══ EXTRACTED MATERIAL

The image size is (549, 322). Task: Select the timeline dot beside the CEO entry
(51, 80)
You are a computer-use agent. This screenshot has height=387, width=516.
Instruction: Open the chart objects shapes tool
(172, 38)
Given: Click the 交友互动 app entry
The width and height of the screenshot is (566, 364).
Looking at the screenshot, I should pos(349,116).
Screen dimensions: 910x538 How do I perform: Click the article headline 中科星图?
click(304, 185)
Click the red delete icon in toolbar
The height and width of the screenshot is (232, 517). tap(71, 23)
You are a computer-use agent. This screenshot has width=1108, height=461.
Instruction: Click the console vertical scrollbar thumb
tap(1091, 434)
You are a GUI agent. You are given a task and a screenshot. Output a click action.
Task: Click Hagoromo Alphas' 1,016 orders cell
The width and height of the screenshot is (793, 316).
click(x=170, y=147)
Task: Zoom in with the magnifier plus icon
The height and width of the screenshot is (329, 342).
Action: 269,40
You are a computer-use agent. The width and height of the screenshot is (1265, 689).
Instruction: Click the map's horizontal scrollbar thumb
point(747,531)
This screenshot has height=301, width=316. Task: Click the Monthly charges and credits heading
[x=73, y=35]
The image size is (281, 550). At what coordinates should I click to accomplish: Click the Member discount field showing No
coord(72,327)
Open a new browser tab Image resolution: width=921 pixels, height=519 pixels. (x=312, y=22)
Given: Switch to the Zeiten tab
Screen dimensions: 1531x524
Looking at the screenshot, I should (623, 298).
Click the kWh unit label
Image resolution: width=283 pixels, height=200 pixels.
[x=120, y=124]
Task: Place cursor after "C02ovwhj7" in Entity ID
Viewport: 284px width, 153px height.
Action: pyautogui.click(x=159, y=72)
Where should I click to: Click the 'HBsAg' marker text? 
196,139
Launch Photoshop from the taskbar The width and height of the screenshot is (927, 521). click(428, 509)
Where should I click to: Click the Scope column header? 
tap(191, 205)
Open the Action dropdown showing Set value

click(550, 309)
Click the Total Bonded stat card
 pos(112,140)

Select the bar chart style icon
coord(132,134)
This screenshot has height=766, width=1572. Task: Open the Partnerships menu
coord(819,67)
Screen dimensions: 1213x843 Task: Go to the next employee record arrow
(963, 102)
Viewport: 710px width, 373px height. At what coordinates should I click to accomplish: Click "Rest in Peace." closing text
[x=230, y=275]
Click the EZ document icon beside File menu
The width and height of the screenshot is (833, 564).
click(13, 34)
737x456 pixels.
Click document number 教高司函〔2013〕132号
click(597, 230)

════

Check every line of the records, and copy the ones that hold the word "computer".

* SOLUTION *
You are a computer-use agent. This screenshot has height=387, width=516.
You are a computer-use agent. This screenshot has width=1108, height=461.
You are a computer-use agent. The width and height of the screenshot is (1265, 689).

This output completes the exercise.